Illinois red-light cameras have collected more than $1B from drivers since 2008 - SQL2219
https://www.illinoispolicy.org/reports/illinois-red-light-cameras-have-collected-more-than-1b-from-drivers-since-2008/
======
fjp
I think a bigger outrage is the obscene parking ticket and towing methods used
in and around Chicago.

For every single street, there can be rules like:

* April - November no parking 3rd Monday of month for street cleaning

* November - April no parking any Thursday for snow removal

Then the next street over will have the same but different days of the week.

Then they will put up some signs randomly that are like no parking tomorrow!
Construction! Then they tow everyone and don't do any construction. The
construction gets rescheduled for next week, rinse and repeat.
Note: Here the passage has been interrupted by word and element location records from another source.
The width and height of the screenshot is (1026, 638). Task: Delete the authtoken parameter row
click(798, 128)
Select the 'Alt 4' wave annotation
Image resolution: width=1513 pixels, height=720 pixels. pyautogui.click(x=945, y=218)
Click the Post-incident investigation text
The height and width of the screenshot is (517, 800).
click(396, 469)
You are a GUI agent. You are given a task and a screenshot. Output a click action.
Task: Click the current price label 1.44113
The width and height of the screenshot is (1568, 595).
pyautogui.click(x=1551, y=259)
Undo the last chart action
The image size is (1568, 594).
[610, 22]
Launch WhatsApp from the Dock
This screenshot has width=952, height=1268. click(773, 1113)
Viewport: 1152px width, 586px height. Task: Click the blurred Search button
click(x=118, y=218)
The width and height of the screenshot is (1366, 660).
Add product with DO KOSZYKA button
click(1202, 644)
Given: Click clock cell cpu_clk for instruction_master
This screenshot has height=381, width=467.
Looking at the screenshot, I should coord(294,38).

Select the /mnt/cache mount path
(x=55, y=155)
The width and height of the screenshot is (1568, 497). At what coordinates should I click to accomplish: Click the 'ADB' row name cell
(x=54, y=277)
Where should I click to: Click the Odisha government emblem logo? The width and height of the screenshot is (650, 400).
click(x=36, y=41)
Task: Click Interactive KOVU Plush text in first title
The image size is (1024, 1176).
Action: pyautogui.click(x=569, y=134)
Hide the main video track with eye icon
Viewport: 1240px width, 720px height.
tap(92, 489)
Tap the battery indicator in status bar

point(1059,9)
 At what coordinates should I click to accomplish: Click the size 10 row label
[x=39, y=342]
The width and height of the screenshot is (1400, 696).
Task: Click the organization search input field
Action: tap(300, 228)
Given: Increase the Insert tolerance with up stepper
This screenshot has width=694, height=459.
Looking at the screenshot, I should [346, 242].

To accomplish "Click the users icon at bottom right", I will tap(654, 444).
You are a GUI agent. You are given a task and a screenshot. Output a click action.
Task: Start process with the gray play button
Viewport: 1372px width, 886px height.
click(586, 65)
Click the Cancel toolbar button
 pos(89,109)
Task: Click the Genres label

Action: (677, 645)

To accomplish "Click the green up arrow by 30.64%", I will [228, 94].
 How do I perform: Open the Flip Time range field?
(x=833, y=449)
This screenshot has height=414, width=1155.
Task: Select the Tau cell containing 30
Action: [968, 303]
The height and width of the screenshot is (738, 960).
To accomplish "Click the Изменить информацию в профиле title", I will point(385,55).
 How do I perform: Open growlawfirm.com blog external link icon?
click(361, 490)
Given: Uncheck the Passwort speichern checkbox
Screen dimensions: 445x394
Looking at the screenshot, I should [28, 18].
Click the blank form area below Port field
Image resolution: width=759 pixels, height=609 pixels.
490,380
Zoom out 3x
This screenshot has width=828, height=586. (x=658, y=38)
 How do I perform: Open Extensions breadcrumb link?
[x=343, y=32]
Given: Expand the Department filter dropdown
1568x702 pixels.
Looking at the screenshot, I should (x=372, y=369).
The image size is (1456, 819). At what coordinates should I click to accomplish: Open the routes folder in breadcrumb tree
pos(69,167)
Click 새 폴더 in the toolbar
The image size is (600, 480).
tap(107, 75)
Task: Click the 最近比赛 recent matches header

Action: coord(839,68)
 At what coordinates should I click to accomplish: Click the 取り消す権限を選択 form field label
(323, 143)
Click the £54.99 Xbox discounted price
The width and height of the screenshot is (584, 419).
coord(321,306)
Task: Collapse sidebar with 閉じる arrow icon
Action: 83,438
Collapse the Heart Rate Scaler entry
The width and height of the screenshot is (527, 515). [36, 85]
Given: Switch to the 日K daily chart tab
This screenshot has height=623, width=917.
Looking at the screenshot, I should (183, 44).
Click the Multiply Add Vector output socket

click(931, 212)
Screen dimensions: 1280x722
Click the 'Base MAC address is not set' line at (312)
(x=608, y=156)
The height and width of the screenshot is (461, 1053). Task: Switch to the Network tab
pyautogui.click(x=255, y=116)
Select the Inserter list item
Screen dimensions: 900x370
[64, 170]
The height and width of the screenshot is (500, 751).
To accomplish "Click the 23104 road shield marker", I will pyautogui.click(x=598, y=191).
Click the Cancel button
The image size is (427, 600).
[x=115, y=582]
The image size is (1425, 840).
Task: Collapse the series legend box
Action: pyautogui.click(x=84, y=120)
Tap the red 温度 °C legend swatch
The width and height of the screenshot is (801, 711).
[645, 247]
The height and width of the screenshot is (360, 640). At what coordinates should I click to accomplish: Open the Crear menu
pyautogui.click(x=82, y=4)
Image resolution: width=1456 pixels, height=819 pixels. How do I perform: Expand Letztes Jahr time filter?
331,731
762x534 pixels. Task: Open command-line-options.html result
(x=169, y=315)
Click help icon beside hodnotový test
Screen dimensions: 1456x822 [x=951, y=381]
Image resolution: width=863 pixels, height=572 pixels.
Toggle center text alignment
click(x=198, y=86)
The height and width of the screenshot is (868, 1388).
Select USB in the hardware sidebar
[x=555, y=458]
Most of the time for the "snow removal" or "street cleaning" it's not done AT
ALL. They just ticket or tow everyone on the block depending on how they feel
that day.

It's designed for you to fail. And at $50-$90 a ticket, it's a regressive tax
on the poor (like all non-progressive ticketing policies). God forbid the many
multitudes of parking rules slip your mind, sorry you can't feed your kids
tomorrow. Meanwhile it's not even a line item in the budget of the consultants
and lawyers making $150k a year.

Meanwhile Chicago spends 40% of its budget on police.